Wir rudern gerade in den alten Zeiten herum, in einem Meer von Fotos, die wir ins Deutsche Literaturarchiv einliefern werden. Die ganze Bude sieht aus wie ein Fließband mit Archivschachteln. Die Bilder aus der Vergangenheit gehen einem auch emotional auf den Wecker. Wir trösten uns damit, daß wir einerseits die ganze Scheiße bald hinter uns haben, wo sie hingehört, und andererseits eine Auswahl von ungefähr 50 Fotos machen werden, die zu ›Schröder erzählt‹-Geschichten passen, welche wir in nächster Zeit in unser tazblog stellen werden.
• • • • • • •
* [Aufgabenstellung]:
- a) Beantworte anhand des Textes über die Fotos diese Fragen:
(i) In welches Archiv sollen die Fotos eingeliefert werden?
(ii) Wie viele Fotos sollen ungefähr ausgewählt werden?
(iii) Wo sollen die Geschichten in nächster Zeit erscheinen?
- b) Stimmen die folgenden Aussagen mit dem Text über die Fotos überein? Antworte jeweils mit Ja oder Nein und zitiere die entscheidenden Wörter.
(i) Die Bude sieht aus wie ein Fließband mit Archivschachteln.
(ii) Die Fotos sollen an ein Kunstmuseum gehen.
(iii) Die ausgewählten Fotos sollen zu bestimmten Geschichten passen.
- c) Gib aus dem Text über die Fotos den Abschnitt wortgetreu aus, der mit den Wörtern „Wir rudern gerade“ anfängt und mit „tazblog stellen werden.“ aufhört.

* [Datensätze]:
• • • • • • •
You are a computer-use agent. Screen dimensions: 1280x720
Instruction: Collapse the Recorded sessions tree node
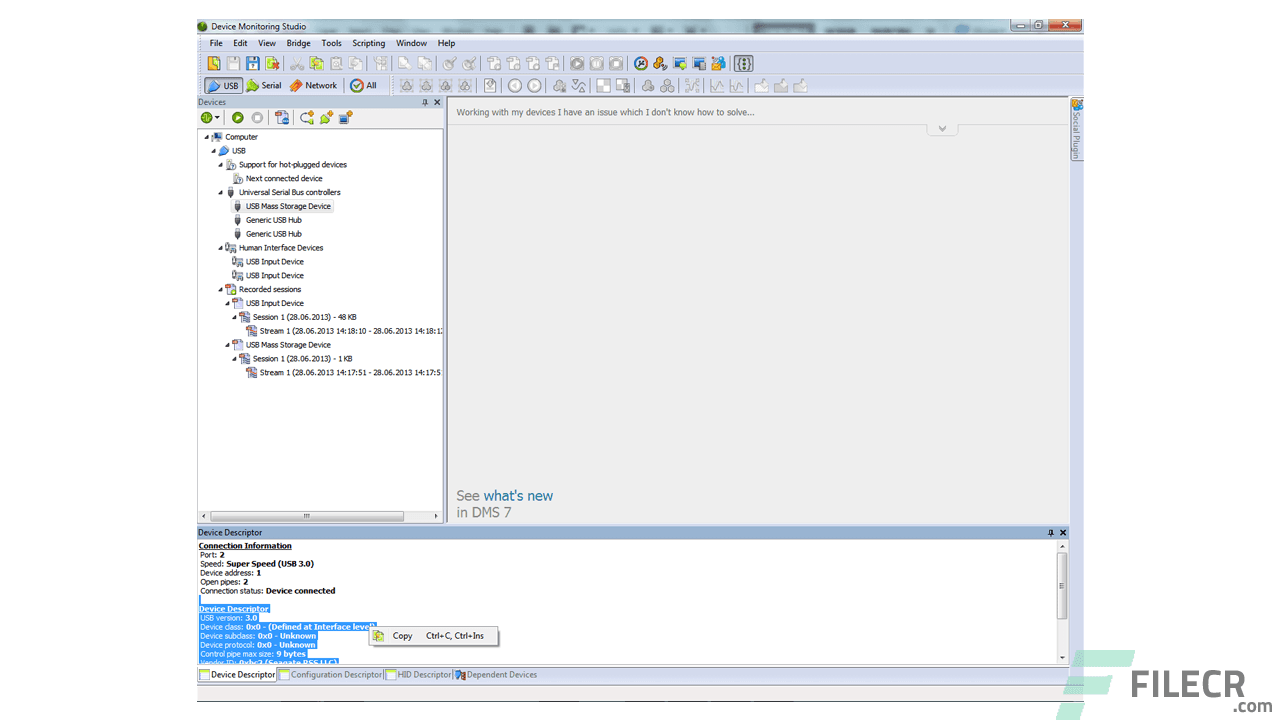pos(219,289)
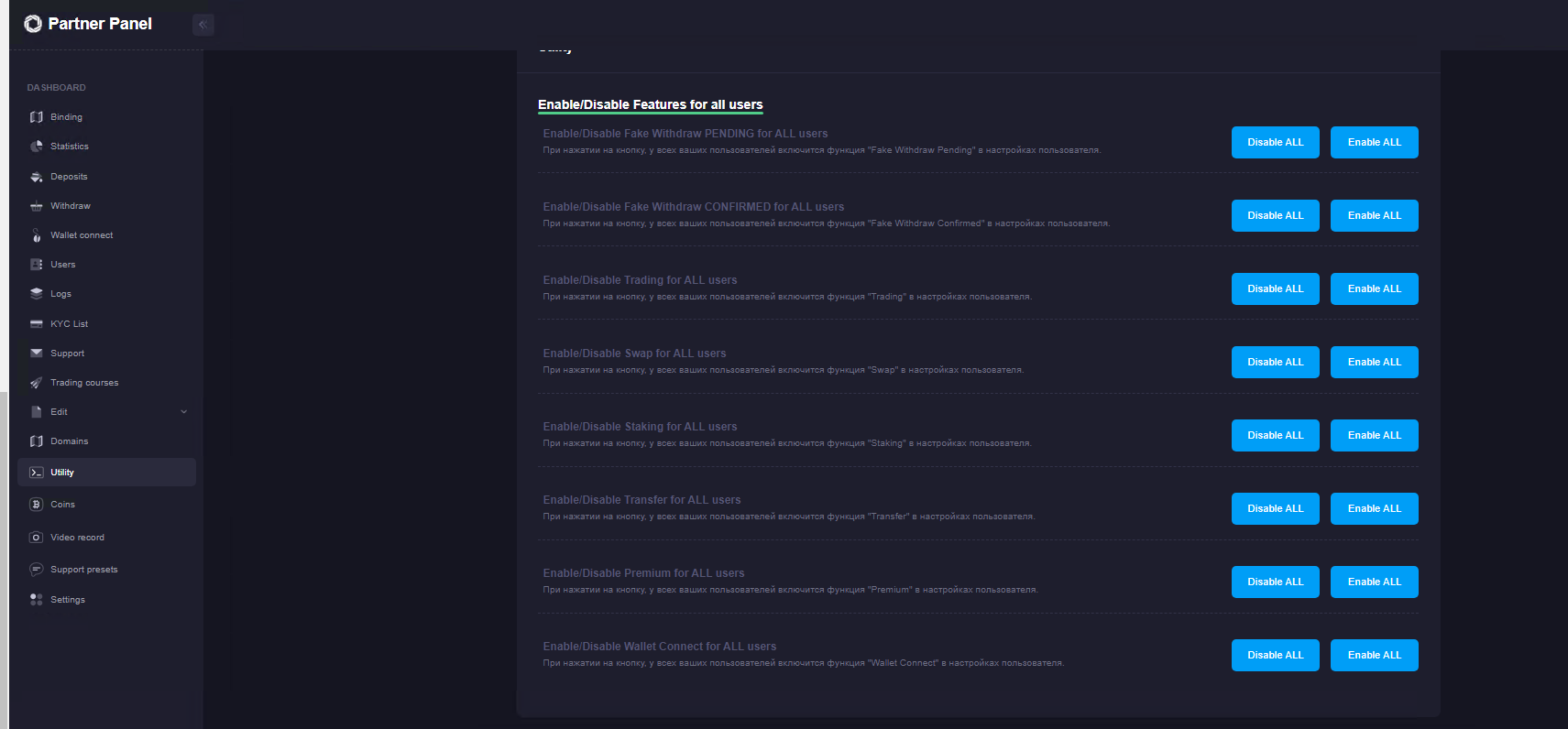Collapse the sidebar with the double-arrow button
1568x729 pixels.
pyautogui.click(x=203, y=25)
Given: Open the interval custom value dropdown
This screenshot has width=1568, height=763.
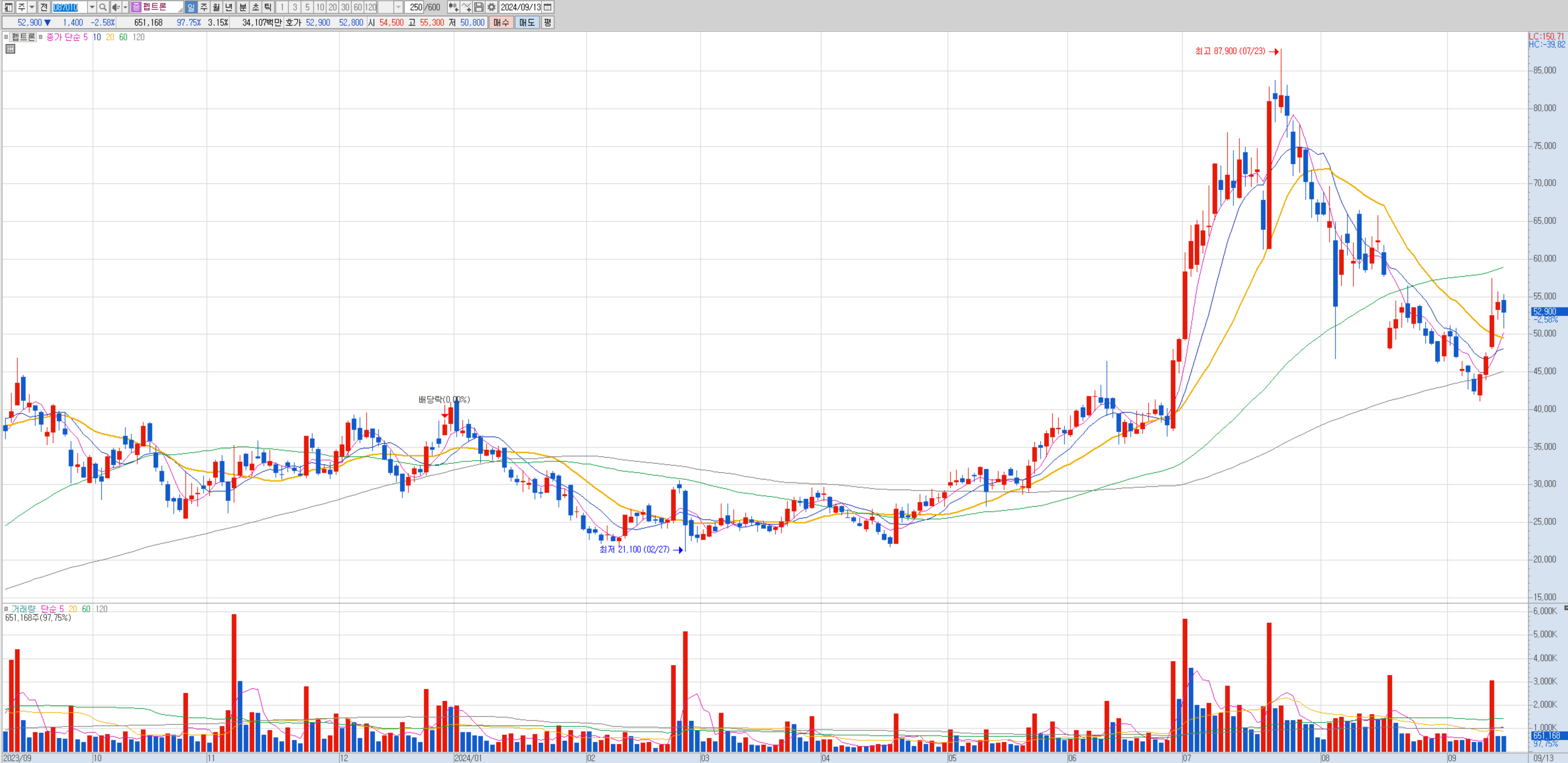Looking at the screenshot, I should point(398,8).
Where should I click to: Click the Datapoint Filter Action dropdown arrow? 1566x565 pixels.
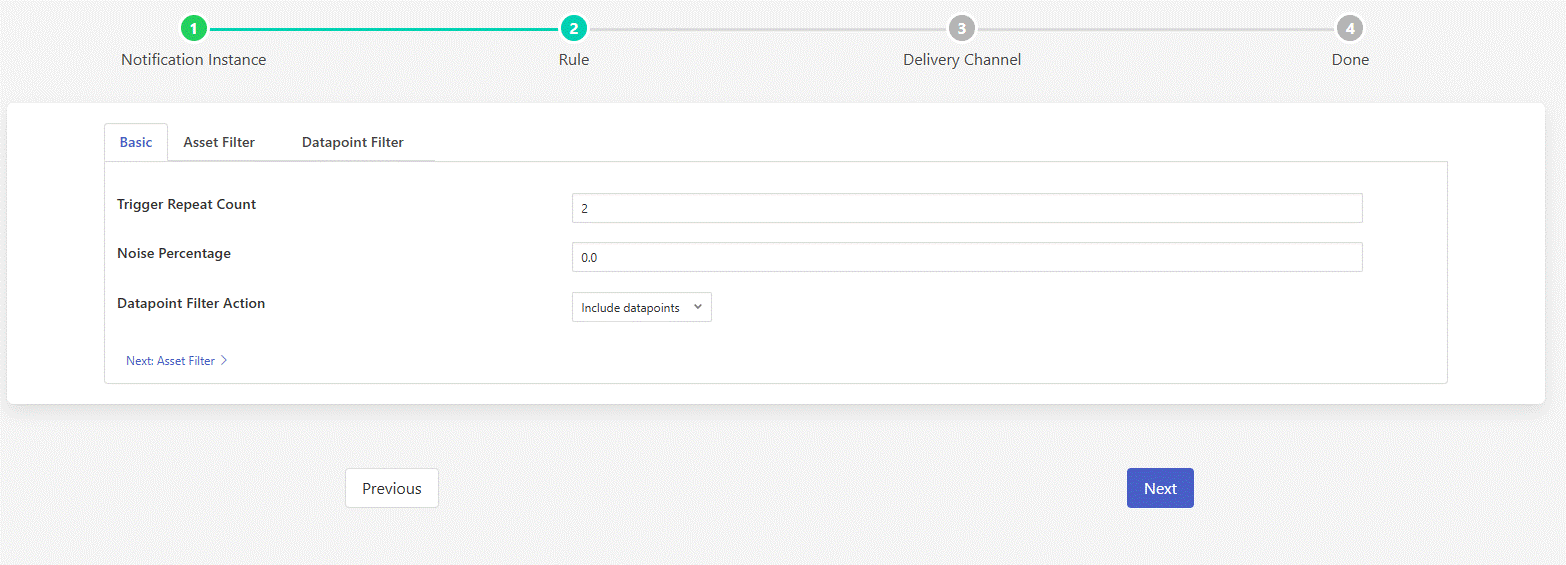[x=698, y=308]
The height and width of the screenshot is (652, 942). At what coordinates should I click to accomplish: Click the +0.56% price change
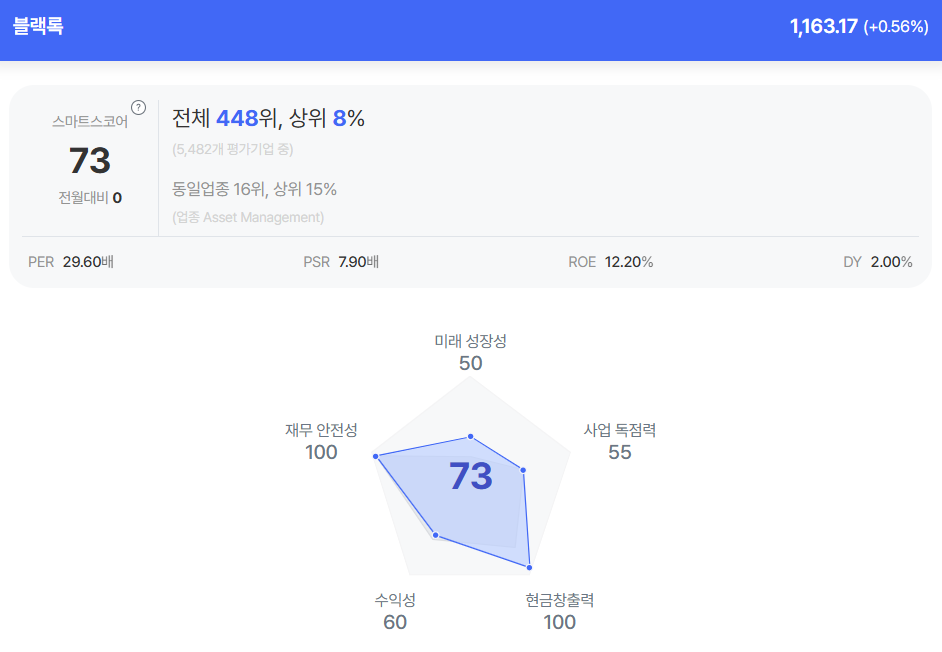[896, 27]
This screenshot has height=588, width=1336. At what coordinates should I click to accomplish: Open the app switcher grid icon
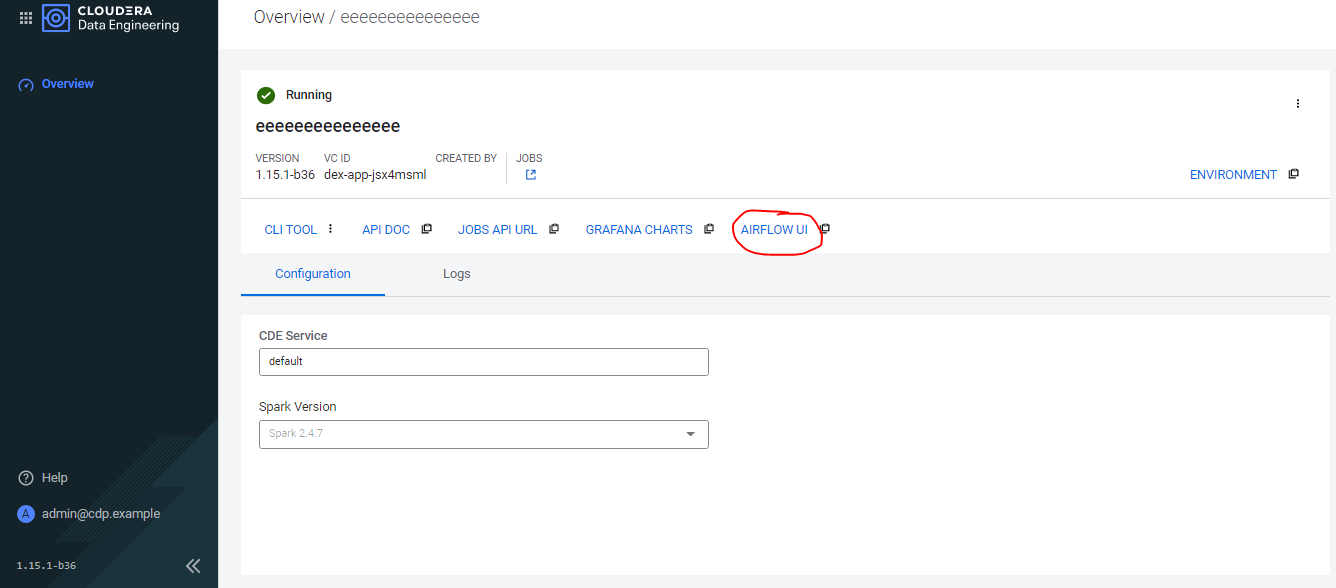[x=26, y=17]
• • • • • • •
* [Lösungen]:
- a)
(i) Ins Deutsche Literaturarchiv.
(ii) Ungefähr 50.
(iii) Im tazblog.

- b)
(i) Ja: „Die ganze Bude sieht aus wie ein Fließband mit Archivschachteln.“
(ii) Nein: „die wir ins Deutsche Literaturarchiv einliefern werden“
(iii) Ja: „die zu ›Schröder erzählt‹-Geschichten passen“

- c)
Wir rudern gerade in den alten Zeiten herum, in einem Meer von Fotos, die wir ins Deutsche Literaturarchiv einliefern werden. Die ganze Bude sieht aus wie ein Fließband mit Archivschachteln. Die Bilder aus der Vergangenheit gehen einem auch emotional auf den Wecker. Wir trösten uns damit, daß wir einerseits die ganze Scheiße bald hinter uns haben, wo sie hingehört, und andererseits eine Auswahl von ungefähr 50 Fotos machen werden, die zu ›Schröder erzählt‹-Geschichten passen, welche wir in nächster Zeit in unser tazblog stellen werden.